Stored data entries
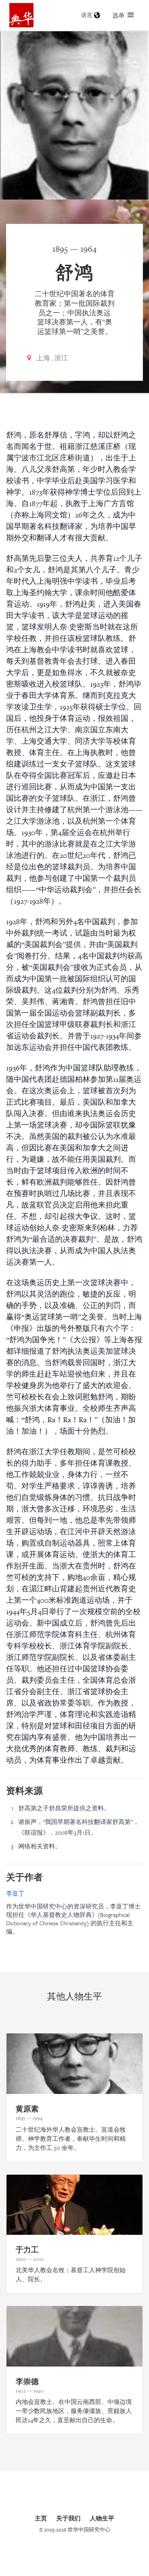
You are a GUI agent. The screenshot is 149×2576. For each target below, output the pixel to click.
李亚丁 (15, 1893)
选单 (118, 15)
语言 (86, 15)
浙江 (61, 358)
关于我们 (68, 2518)
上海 (43, 358)
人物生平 (102, 2518)
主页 (41, 2518)
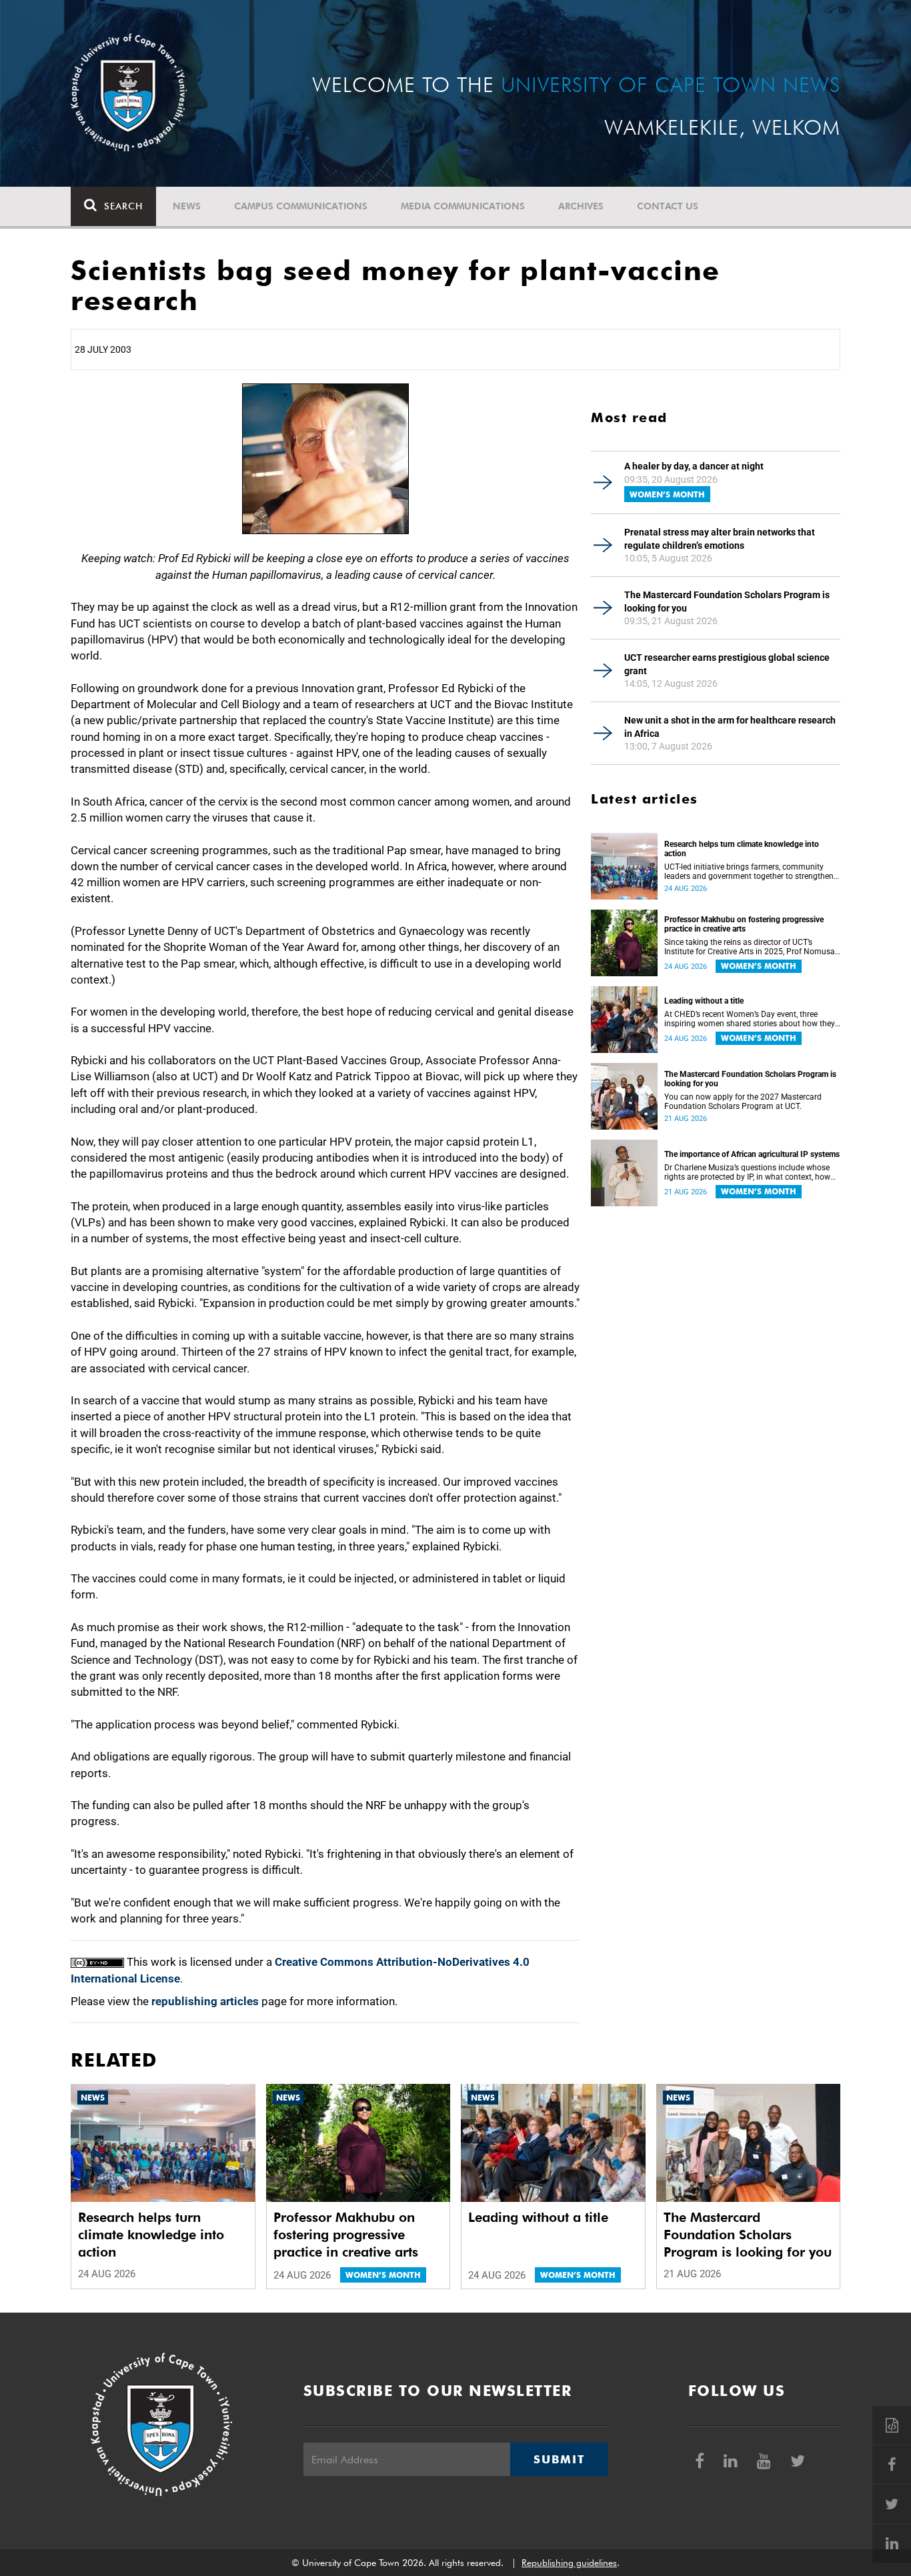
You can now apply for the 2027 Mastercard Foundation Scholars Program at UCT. (743, 1101)
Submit (559, 2459)
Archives (581, 206)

**Prompt**
Please return the records as they stand, word for word, with no pictures.

**Response below**
You are a GUI agent. The screenshot is 149×2576. For each target below, output the pixel to click.
李亚丁 (15, 1893)
选单 (118, 15)
语言 (86, 15)
浙江 (61, 358)
关于我们 (68, 2518)
上海 (43, 358)
人物生平 (102, 2518)
主页 (41, 2518)
You can now apply for the 2027 Mastercard Foundation Scholars Program at UCT. (743, 1101)
Submit (559, 2459)
Archives (581, 206)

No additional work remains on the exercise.